• _Requirement_: Each line of the entries below that holds "agent" is needed, copied in full.

#### Task inputs ####

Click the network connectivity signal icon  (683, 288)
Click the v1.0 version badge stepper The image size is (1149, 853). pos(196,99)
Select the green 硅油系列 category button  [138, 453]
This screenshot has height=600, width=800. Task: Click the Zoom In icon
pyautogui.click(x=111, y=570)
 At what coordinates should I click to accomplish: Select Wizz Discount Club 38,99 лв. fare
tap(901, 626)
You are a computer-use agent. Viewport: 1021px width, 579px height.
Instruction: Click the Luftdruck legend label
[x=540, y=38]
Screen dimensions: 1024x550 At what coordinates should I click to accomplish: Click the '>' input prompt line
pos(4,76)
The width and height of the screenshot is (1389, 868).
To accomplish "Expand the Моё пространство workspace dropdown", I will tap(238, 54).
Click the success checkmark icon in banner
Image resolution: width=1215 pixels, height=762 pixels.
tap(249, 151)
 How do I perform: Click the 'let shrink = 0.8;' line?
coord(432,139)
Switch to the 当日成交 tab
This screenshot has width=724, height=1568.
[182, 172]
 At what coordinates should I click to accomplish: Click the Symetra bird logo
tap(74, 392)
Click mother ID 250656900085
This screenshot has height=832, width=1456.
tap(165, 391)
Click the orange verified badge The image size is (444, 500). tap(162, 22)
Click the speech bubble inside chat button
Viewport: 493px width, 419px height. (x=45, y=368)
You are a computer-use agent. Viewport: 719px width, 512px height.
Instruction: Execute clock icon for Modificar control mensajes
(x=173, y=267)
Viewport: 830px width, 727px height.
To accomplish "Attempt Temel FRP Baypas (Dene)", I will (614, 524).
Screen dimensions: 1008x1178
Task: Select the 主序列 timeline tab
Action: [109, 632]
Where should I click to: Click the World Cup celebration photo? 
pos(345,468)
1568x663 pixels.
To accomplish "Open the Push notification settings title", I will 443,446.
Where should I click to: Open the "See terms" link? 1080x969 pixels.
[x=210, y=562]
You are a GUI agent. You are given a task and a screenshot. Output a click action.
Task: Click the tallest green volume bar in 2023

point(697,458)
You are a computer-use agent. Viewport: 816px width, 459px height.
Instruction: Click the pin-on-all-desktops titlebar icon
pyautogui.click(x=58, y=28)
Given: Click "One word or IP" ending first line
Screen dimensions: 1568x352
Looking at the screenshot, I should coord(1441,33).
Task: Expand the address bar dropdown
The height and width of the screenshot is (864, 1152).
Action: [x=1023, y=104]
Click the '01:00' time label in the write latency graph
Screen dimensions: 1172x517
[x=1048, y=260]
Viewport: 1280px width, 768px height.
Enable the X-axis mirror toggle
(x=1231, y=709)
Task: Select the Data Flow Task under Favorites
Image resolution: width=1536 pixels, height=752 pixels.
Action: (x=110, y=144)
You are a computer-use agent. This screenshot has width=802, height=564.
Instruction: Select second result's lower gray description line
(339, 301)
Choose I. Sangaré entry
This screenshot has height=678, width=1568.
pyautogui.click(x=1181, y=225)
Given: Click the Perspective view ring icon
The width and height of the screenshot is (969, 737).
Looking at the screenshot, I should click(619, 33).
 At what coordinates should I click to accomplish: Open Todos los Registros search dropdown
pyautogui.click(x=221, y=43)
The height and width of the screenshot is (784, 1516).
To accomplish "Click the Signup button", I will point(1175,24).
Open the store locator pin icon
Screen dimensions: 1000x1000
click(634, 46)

####

• _Answer to this problem_:
You are a computer-use agent. Viewport: 1021px width, 579px height.
You are a computer-use agent. Viewport: 719px width, 512px height.
You are a GUI agent. You are given a task and a screenshot. Output a click action.
You are a computer-use agent. Viewport: 816px width, 459px height.
You are a computer-use agent. This screenshot has width=802, height=564.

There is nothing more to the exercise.